Ellen Rupel Shell's new "Jobs" book is my nomination for the worst book of the year.
1.It is wrong factually.
2.It is morally unsupportable.
3.It is racist.
Looking back and supposedly using data from the last century age of factories when a high school degree got one into the middle class, Shell makes an astounding and awful conclusion: "a college degree is worth less to people who most need a boost: those born poor."
Even The New York Times, the disseminator of this misinformation, was compelled to have the two experts she cites write a refutation about the misuse of their research. Tim Bartik and Brad Hershbein correctly state,
"For the average college graduate from a low-income background (those who grow up with family earnings below 185 percent of the poverty line), lifetime earnings are about $810,000. But for the average person from a low-income background with just a high school diploma, average lifetime earnings are about $475,000."
-Ms. Shell compares those born poor to those born rich, suggesting that those born poor should be as rich as the rich with a college degree.
-She discourages those born poor from getting a college degree, which supposedly is part of, or all of, the whole mission of Boston University and all of higher education.
-As any president of a black institution will point out, the main targets of Shell's discouragement are proportionally more black and Latino.
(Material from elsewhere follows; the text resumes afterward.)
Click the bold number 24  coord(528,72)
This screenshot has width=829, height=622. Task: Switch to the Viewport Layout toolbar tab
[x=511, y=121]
Shell admits that HER children and grandchildren will get a college education, too bad for African-Americans.
Thank you to Tim Bartik and Brad Hershbein for refuting this abominable factually incorrect book whose purpose, apparently, is to keep the poor poor and do away with the whole notion of life, liberty and the pursuit of happiness. Boston University should be ashamed to have this caliber of professor teaching.
Baby hummingbirds, photo taken this weekend, born poor.